Work item — Within the records that follow, restate exactly the lines from the line with "Task: Like the post with the heart icon" down to the line with "Given: Click the", including both. Omit the pictures.

Data shown —
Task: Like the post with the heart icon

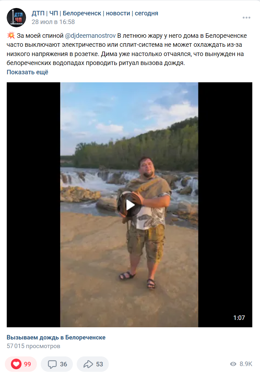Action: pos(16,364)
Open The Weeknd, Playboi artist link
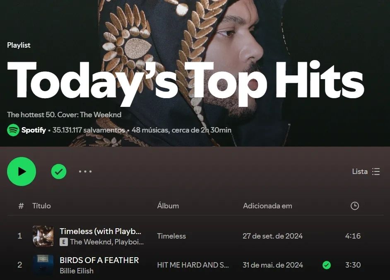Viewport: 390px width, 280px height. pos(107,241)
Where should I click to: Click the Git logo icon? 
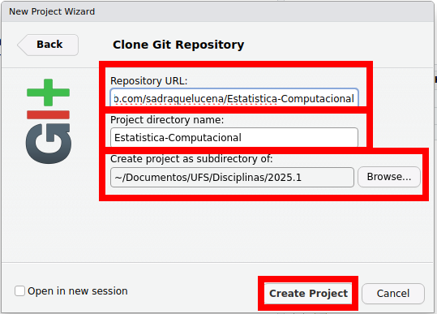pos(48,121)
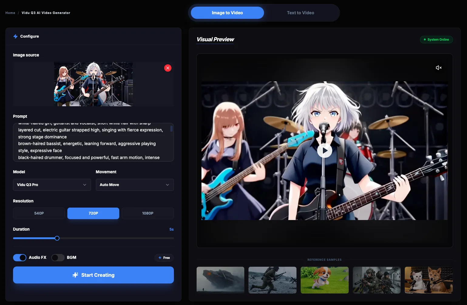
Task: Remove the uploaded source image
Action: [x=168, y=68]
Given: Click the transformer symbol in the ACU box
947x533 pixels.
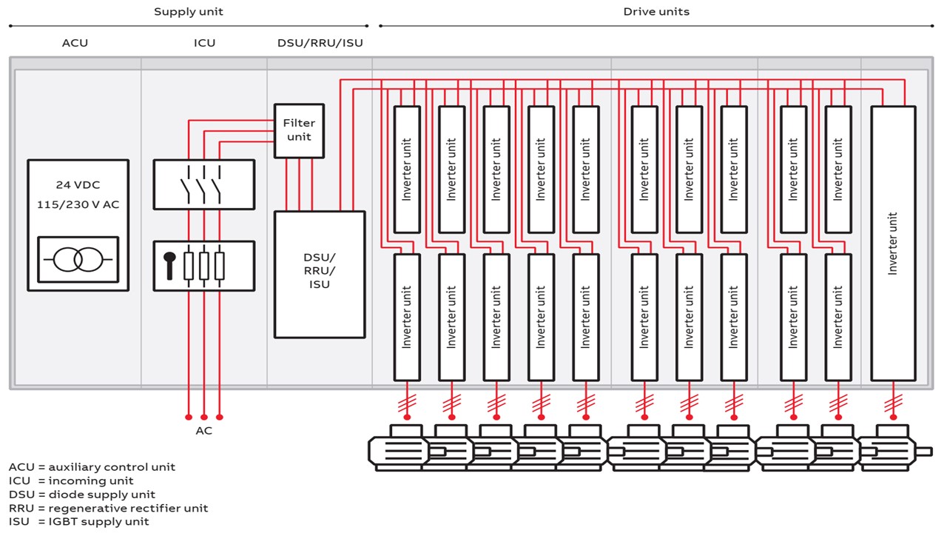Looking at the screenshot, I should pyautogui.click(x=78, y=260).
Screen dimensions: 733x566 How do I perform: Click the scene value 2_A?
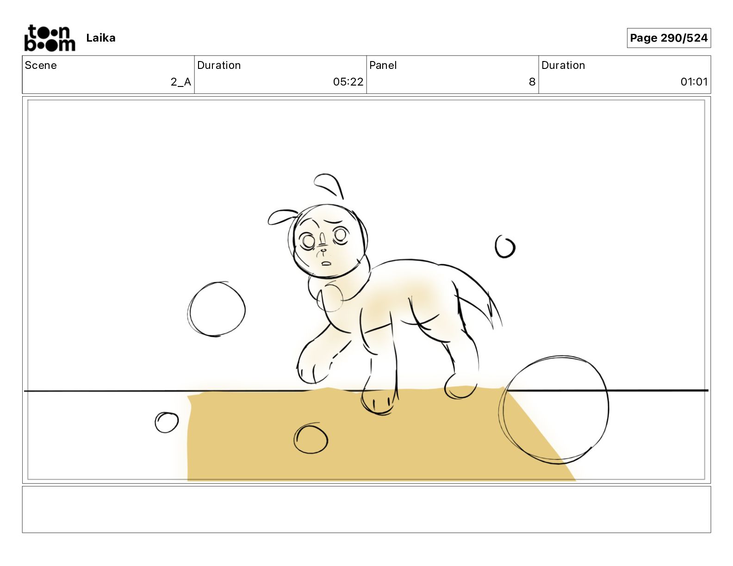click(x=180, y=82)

* * *

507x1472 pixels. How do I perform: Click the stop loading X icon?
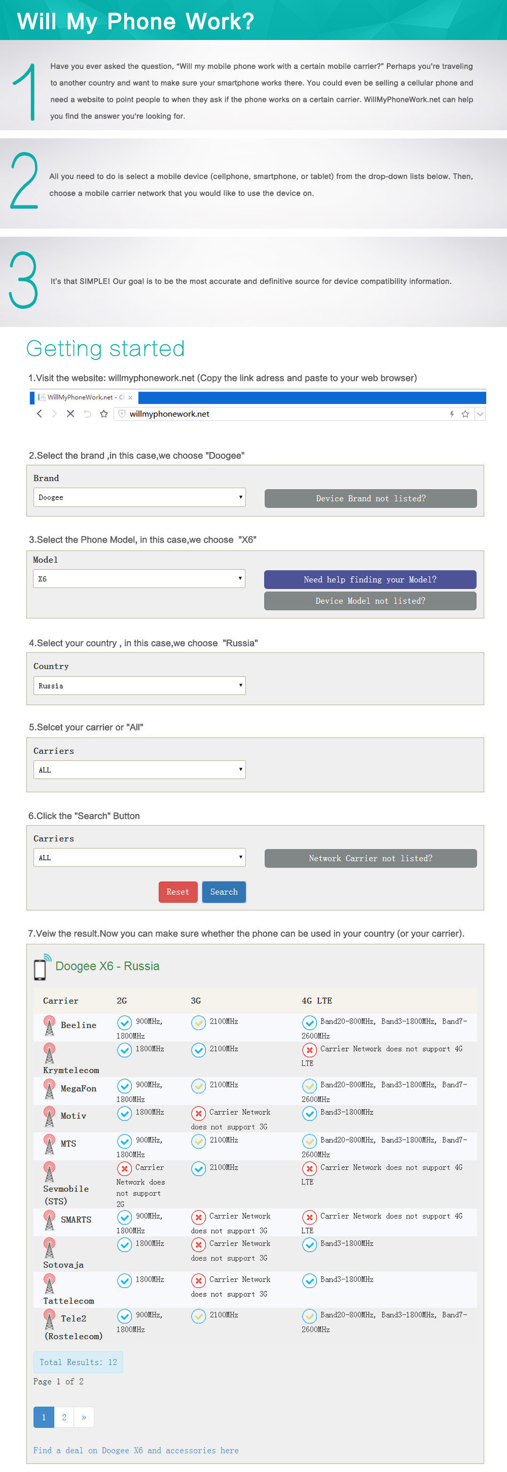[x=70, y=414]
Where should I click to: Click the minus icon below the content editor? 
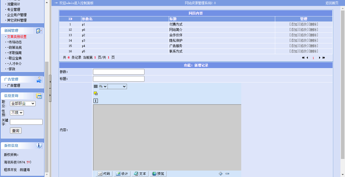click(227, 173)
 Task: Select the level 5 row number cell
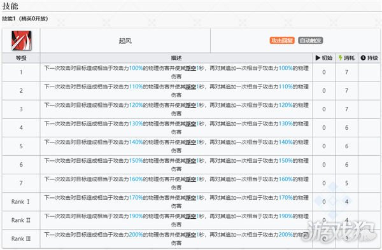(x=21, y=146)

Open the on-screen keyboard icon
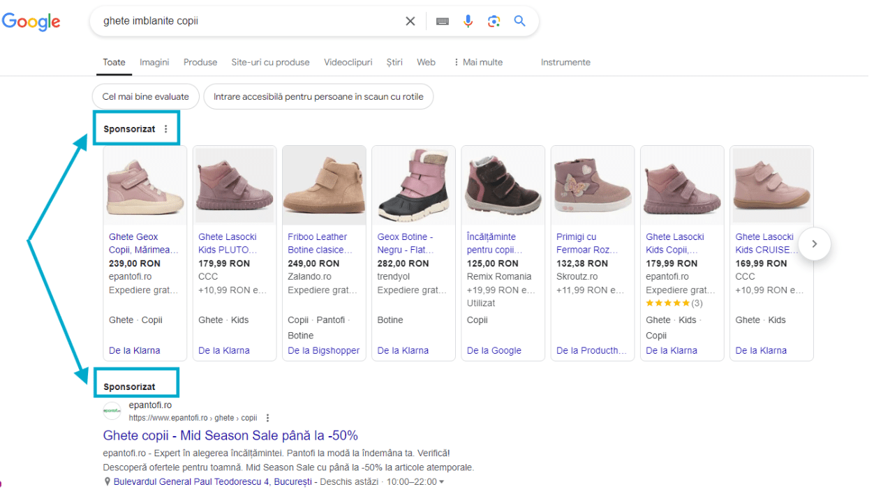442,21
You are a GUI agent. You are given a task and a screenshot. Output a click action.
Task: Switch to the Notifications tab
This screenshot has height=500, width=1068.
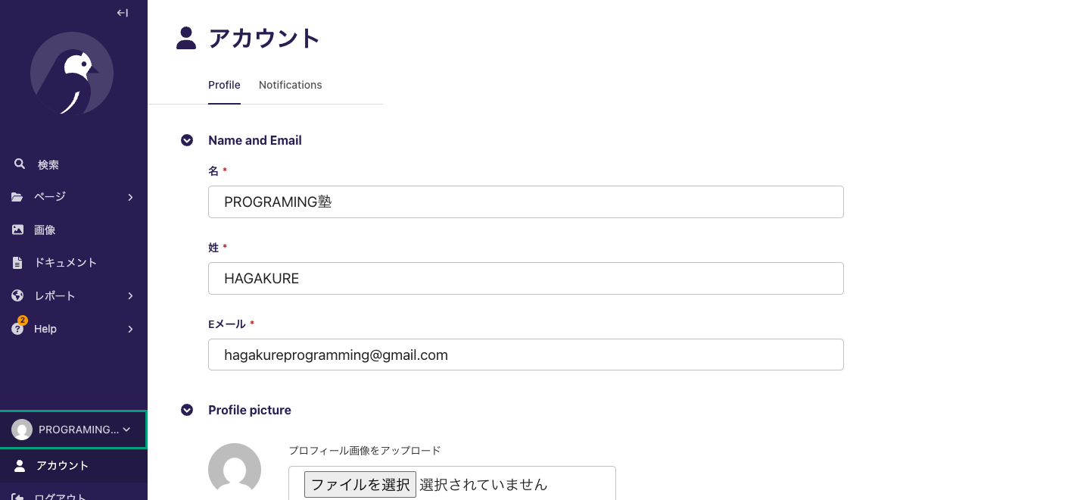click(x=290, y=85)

Expected answer —
Task: Like the post with the heart icon

Action: pos(16,364)
Open The Weeknd, Playboi artist link
Viewport: 390px width, 280px height. pos(107,241)
Where should I click to: Click the Git logo icon? 
pos(48,121)
Task: Remove the uploaded source image
Action: [x=168, y=68]
Given: Click the transformer symbol in the ACU box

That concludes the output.